第64話 ダメになったマリー

 さて、マリー・ボアロの名前で誓いを立てたからには、私はボナスとの約束を果たさなければならない。

 相手はサヴェリオ・デ・サヴォイア。

 この地域一帯を治める領主様だ。

 いくら私が元貴族であり、元軍人であったとしても、下手を打てばすぐに首が飛ぶ。

 そして領主様の専属傭兵でありながら、領主様に情報を隠すのは一般に重罪である。

 最悪私の首が飛ぶのはまぁいい。

 だがそうなった場合、ボナス達にも危険が及ぶ。

 それでは約束は果たせない……。

 アジトの存在を隠しておくのは、今のところ難しくは無いだろう。

 問題はボナス達について、どこまで話すかだな。

 ボナス達のことを完全に伏せたまま、今回の騒動を説明することは……不可能だ。


「ああ……、どうしましょう、エリザベス?」

「メエ~」


 それにしてもエリザベス。

 この世の中にこれほど素晴らしい乗り物があるだろうか。

 いや、この娘のことを乗り物なんて言うのは失礼だ。


「ごめんなさいね」

「メェ~?」


 まったく揺れは感じない。

 にもかかわらず風景は軽快に、そして心地よく流れていく。

 地獄の鍋の荒野をこれほど楽しい気持ちで眺めることになるとは、少し前の自分には想像すらできなかっただろう。

 それに、なによりこの手触りときたらもう…………。


「マリー、いい加減現実に戻ってきた方が良いんじゃないか?」

「……わかっているわ」

「まぁ、気持ちはわかるが……さっきから挙動不審すぎるぞ」

「アジールにそんなこと言われるとは、いよいよ私も終わりかもしれないわね」

「……マリーお前、最近変わったな」

「そう」


 私は変わったのだろうか。

 たしかに、どうもボナスと出会ってから妙だ。

 大体にして、あの男はいつも、私の欲しいものを手に目の前に現れ、心をかき乱す。

 まるで悪魔ね。

 ただまぁ、悪魔はあんなぼんやりとした顔をしてはいないだろう。

 それに私は、ぼんやりとした男は嫌いじゃない。

 むしろボナスのことは気に入っている。

 戦場では隙の無い切れ者は、多くの敵を倒すが、それと同じくらい味方も殺す。

 そういう人間は、戦場では英雄として称えられる。

 だが、私は嫌いだ。

 要するに、私は自分自身のことが嫌いなのだ。

 そういうわけで、私はぼんやりとした男が好きだ。

 ボナスを見ていると、ろくに敵を倒せそうにない。

 だがその一方で、味方はなんだかんだ生き残りそうな気がしてくる。

 まぁ実際今回は本当にそうなった。

 

 ちなみに私は可愛いものと、綺麗なものも好きだ。

 恐ろしいことに、ボナスはいつもぼんやりとした顔で、可愛いものと綺麗なものを伴って現れるのだ。

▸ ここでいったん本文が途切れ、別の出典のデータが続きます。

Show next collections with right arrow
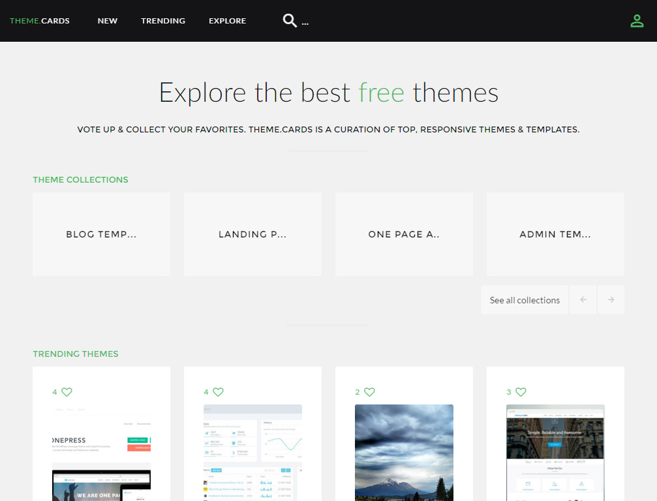The image size is (657, 501). click(x=611, y=300)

 しかもあのチョコレートと言う身も心も溶かすような、とんでもなく甘いお菓子を持って。

 …………やはりあの男は悪魔かもしれない。

 気を付けなくては。


「マリー本当に大丈夫か……? さっきからエリザベスに顔をこすりつけながらずっとブツブツ言っているが……」

「問題ないわ」

「……」


 このエリザベスだってそうだ。

 悪魔的な触り心地で私をおかしくさせる――――。


 

 だめだ。

 サヴォイアへ着くまでに、領主様へボナス達をどう説明するか考えなくては。

 幸いなことに、今のところ私は領主様のお気に入りだ。

 ただ私は領主様が苦手だ。

 理由は複数ある。

 だが一番の理由は、彼が強い魔法使いであり、私が全く魔法を使えないことにある。


 そもそも私も貴族の端くれなので、魔力を見ることは出来る。

 だが、だけど結局どれだけ試みても、魔法をつかうことはできなかった。

 魔法が使えない人間は、まともな貴族としては扱われない。

 結果12歳で、貴族の側室になるか、軍に行くかを迫られ、特に迷いもせずに軍人となったわけだ。

 もちろん今なら違う道を選ぶことも出来ただろうが、12の小娘にはどうしようもできなかった。

 今思い返しても腹立たしい。


「クロは何歳なのかしらね」

「ぐぎゃう?」


 エリザベスの頭の上に器用に立ち、周囲の景色を楽しそうに眺めるクロを見て、当時の自分を思う。

 12歳の私は、ちょうどクロ位の背格好だったのかもしれない。

 まぁ当時の私は貧弱で、クロと比べるとはるかに弱々しい存在だった。


 それから10年間は軍で生活し、多くの戦争を経験し、当然そのまま戦場で骨を埋めると思っていた。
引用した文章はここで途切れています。